10/10
A truly adorable movie.
18 June 2005
This is a romance with a top cast of experienced actors who really click together. Shelly Long also starred as a class act in 'Troop Beverly Hills' as a fashion-minded Wilderness Girl's (sort of like the Girl Scouts) leader. In this movie, she is a top-selling romance writer with the pen name of Vivica Lamoreaux.

In "Don't Tell Her It's Me", which I did read the book, the movie starts with Gus, a cartoon artist and survivor of a year of radiation treatments and chemotherapy who is finally cured but still looks all swollen up like a living Mr. Potatohead. He is bearing up under his awful looks with the help of his irrepressible and upbeat older sister, Shelly Long as Lizzie Potts.

What makes this movie so transcendental and such a grabber is that with the help of Lizzie, Gus is transformed from a hopeless reject into every woman's dream of the perfect romance rogue. He works off the fat and swollenness, and his hair grows back, and he becomes--well--shall we say, Steve Guttenburg at his lady-killer best? The fact that he is not a real rogue, but that Lizzie is helping him to look and act like one, moves the viewer to transports as Gus actually achieves the look more completely than a real rogue could possibly manage. In fact, he retains his intrinsic 'niceness' while outwardly making a masterly showing of being the ultimate romantic rake, a motorcycle-riding long-hair who goes by the name of 'Lobo Marunga'.

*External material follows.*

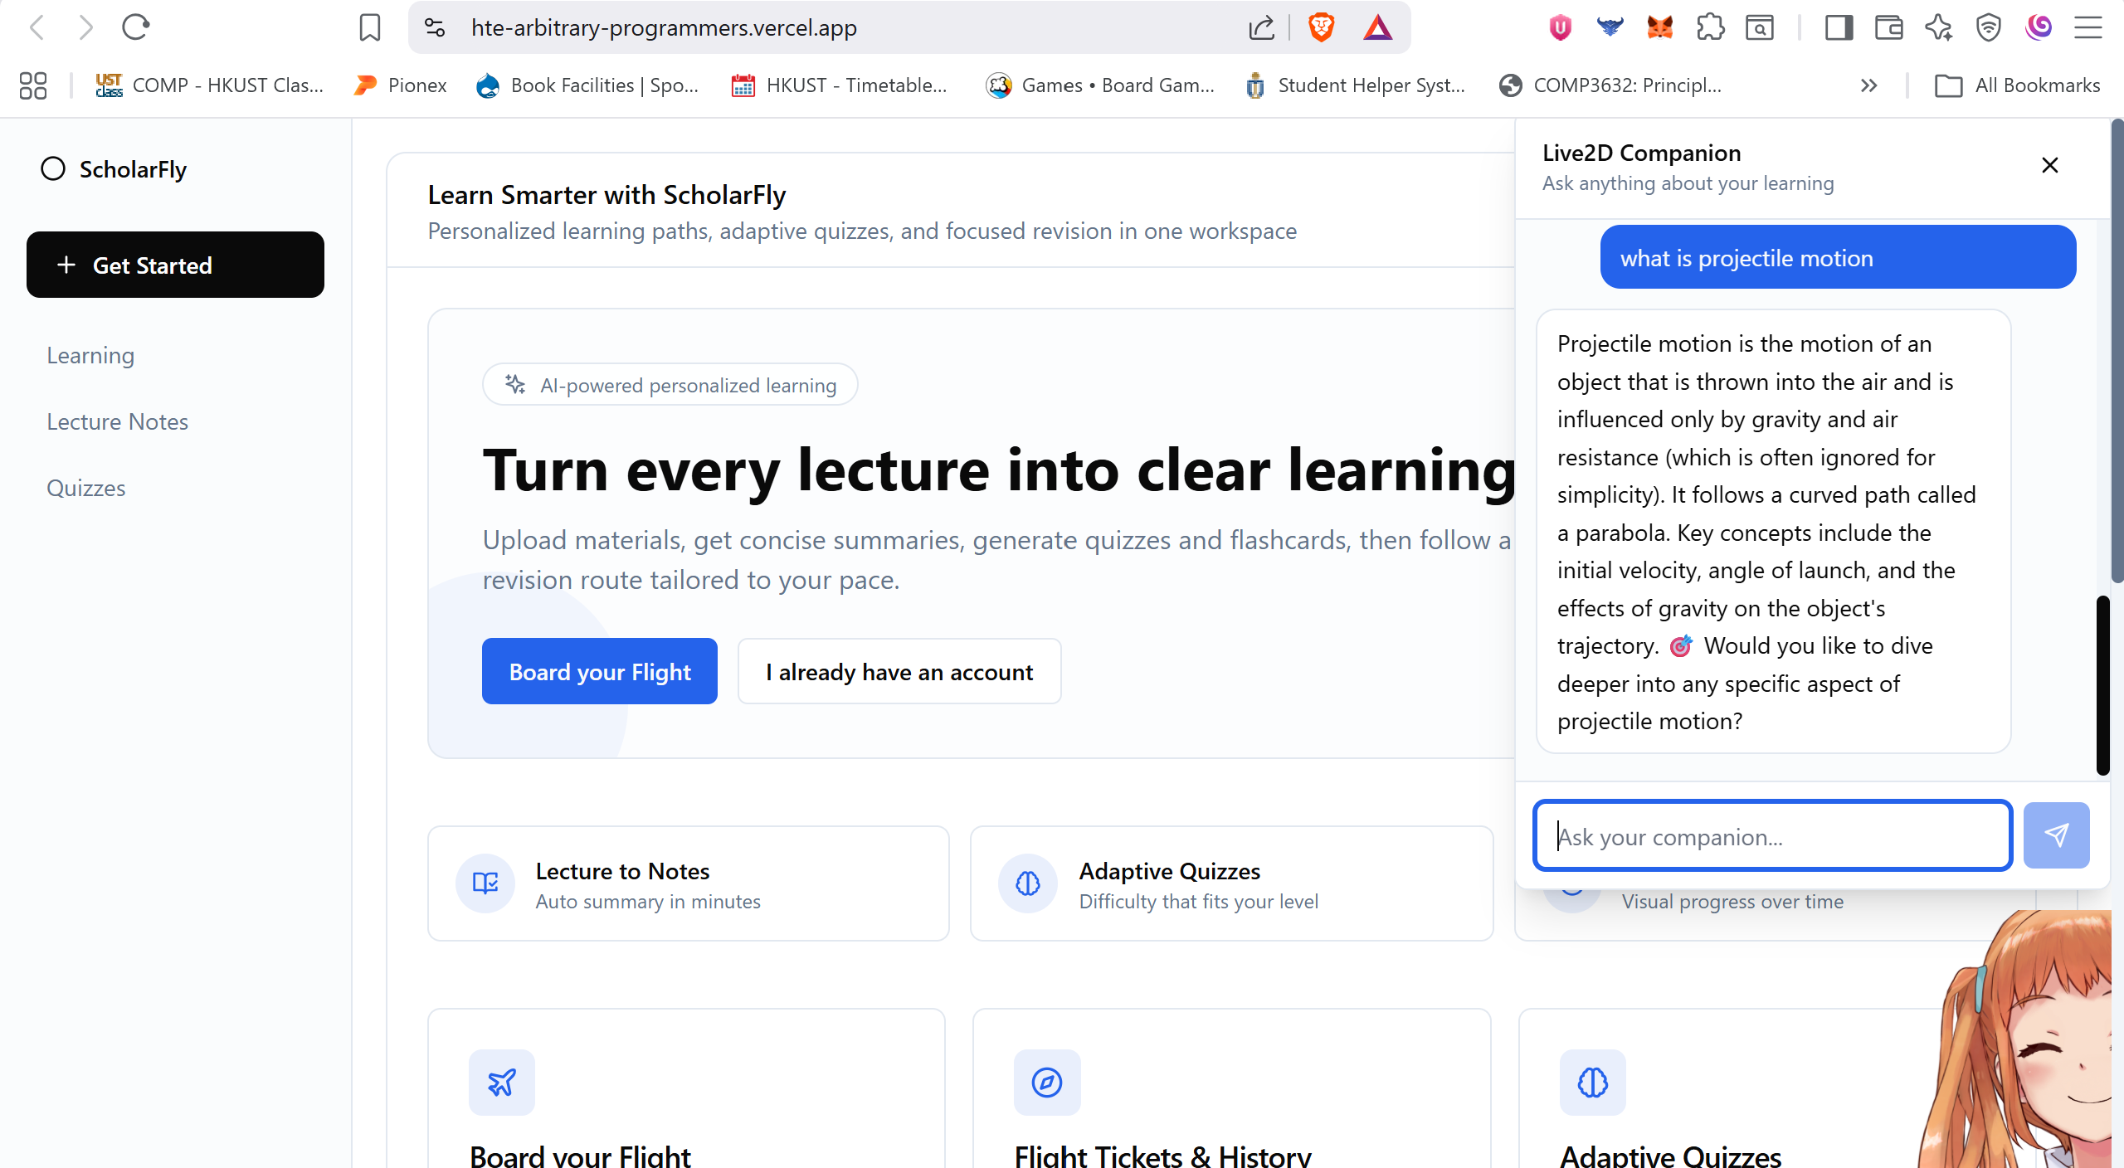Open the MetaMask fox extension
Viewport: 2124px width, 1168px height.
coord(1659,27)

Gus' intended target, Emily Pear, on whom he is hopelessly stuck, is played by lovely Jami Gertz, who is torn inwardly between whether to fall for -and permanently tie the knot with- her secretly unfaithful newspaper boss, Trout, played by Kyle MacLachlan, or to go for Lobo, the totally unexpected wild card in her otherwise dead-end life. Emily is endlessly polite to a fault throughout the movie, as well as sexy, articulate, compassionate, and a total fox. She affects this fazed-out look at times in perfect response to various situational predicaments which is infinitely expressive.

The transformation of potato-Gus into lean muscular rogue Lobo pulls at the heart, as a hopeless reject becomes every lonely woman's fantasy ideal, and it is done believably in the personification of Steve Guttenberg. There is even a medical doctor listed in the film credits at the end, as a consultant on the disease Gus is recovering from. Also, the special effects and make-up department succeed in making Gus look like a real medical patient recovering from the disease. It's not fakey at all. He really looks it.

My trust never felt betrayed by the actors' performances, or how they portrayed themselves. Shelly Long has an amazing range of facial expressions, with her eyes the most expressive of all. Steve Guttenberg makes the most fantastic and enjoyable changes in appearance from potato Gus to lean heart-stealer Lobo, and finally to super Mr. Nice Guy. Jami Gertz has a way with silent looks that must be seen to be believed. Kyle MacLachlan is a very funny two-timer in an off-handed way that is never affected and actually humorous. Not to be overlooked is beautiful American-born Madchen Amick, Trout's secret playmate, who is actually half German, a quarter Norwegian, and a quarter Swedish; as well as Lizzie Potts' husband, Mitchell Potts, played by equally funny and experienced Kevin Scannell; the married stunt team of Tony and Jeannie Epper, the authentic motorcyclist John 'Speed' Finlay, and others.

The movie makes skillful use of contrasts and contrivances, such as the little boy on a bicycle watching Lobo dance with Jamie, a boy who might well one day become a future 'Lobo' lady-killer himself. Also, while Lobo is competing with Trout for Emily, Lizzie Potts is cheerfully hanging stuffed trout decorations on her living room wall. And it's wrong to 'borrow' someone else's motorcycle without permission, but it's more 'okay' somehow if you hook and tear your dress on it first (like; it 'owes' you something, right?) and are deeply in love with its owner and desperate to get him back.

There is no down-and-out nitty-gritty genuine hatred of anyone by anyone in this movie, and the non-stop competition for Emily's searching heart reaches awesome levels. It's a very adorable story with the ultimate happy ending.

The book this movie is based on is titled "The Boyfriend School". The original movie and VHS were titled "Don't Tell Her It's Me", but when they re-released it on DVD, they re-adopted the title "The Boyfriend School".